El inicio del curso trae cosas buenas y malas. Las buenas es que uno retorna a la rutina y al trabajo, sin síndrome post-vacacional alguno. Pues como dice alguna amiga, mi trabajo no es un trabajo, por la tranquilidad, por el trato de los jefes y de los compañeros y, sobre todo, porque los libros son mi pasión y disfruto con cada nuevo libro que cae en mis manos. Pero hay más cosas con la vuelta al mundo laboral tras dos meses de vacaciones: puedo volver a mi tesis con más tiempo y dedicación (cosas del cambio de horario que me deja las tardes para mí), puedo seguir con mis historias, mis novelas tanto las que verán la luz como las que toman forma en mi mente porque me he dado cuenta que todo lo vivo viendo la posibilidad de transportarlo al papel.
Y eso nos lleva a las cosas malas del inicio de curso, entre ellas haber perdido en la vorágine de mi ordenador las dos historias que venía publicando en el blog y que no volverán a aparecer hasta que no estén completadas de nuevo.
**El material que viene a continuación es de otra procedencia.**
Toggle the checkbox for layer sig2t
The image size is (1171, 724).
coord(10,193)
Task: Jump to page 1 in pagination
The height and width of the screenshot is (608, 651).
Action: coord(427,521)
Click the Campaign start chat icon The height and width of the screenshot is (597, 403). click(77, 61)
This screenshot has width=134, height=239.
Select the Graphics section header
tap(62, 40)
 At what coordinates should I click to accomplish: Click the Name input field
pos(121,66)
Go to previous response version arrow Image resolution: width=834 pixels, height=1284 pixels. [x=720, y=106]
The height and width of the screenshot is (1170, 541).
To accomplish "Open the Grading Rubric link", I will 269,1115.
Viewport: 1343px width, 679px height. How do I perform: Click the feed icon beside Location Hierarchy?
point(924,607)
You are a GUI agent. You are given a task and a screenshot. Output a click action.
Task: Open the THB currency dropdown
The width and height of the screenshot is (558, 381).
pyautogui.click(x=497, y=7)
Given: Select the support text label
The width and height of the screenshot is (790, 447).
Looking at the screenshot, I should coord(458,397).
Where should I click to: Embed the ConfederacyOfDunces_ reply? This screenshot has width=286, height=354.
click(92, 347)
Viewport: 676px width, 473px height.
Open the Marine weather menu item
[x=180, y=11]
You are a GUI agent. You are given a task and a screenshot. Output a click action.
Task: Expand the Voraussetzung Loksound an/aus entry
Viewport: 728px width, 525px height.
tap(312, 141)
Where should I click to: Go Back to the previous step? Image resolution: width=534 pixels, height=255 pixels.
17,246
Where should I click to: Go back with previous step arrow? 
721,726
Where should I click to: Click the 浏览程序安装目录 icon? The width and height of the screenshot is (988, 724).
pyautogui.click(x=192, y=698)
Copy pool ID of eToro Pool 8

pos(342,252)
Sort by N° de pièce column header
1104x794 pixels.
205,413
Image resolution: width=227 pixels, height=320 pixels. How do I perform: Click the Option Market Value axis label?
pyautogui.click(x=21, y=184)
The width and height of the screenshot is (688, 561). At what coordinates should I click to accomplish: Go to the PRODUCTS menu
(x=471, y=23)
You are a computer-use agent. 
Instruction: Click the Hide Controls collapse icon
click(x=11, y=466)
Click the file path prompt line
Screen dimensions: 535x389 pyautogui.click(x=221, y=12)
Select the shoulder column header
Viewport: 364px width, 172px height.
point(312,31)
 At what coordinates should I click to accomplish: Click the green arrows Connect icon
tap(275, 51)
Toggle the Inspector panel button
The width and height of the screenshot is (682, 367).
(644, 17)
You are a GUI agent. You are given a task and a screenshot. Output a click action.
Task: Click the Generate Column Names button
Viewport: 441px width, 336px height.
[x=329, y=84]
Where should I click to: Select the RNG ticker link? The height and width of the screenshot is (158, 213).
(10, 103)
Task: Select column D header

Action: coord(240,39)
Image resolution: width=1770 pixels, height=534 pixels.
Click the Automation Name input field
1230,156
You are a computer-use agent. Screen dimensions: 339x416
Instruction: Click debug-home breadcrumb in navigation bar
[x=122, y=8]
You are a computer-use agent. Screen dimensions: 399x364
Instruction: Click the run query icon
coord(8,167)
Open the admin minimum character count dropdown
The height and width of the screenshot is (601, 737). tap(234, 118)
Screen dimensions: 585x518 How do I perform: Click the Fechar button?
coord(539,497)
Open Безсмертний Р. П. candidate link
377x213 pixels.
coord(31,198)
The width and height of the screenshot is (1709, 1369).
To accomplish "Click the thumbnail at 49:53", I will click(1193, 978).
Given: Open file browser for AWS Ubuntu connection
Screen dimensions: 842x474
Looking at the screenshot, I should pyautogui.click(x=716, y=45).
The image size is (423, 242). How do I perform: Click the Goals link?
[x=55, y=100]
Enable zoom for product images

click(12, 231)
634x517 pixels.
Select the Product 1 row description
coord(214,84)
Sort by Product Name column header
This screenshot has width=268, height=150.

Para colmo, paso tardes y noches sentado frente a un folio en blanco que lentamente se llena de letras, de historias y personajes. Navegó con Pedro por el Atlántico; persigo a un asesino en serie con Navarro; me sumerjo en la mitología gaditana; huyo de la guerra con Jazzal en un mundo donde hasta él podría ser un santo varón; hablo con la muerte cada noche para saber quién será el siguiente en dejar esta vida de papel; recuerdo mi pasado para transformarlo en un presente diferente; y, sobre todo, zarpó en La Marabunta en busca de nuevas aventuras por unas Antillas inventadas.
Quizá, algún día, muchas de esas historias vean la luz en este rincón, por ahora toca adaptarse a una nueva rutina.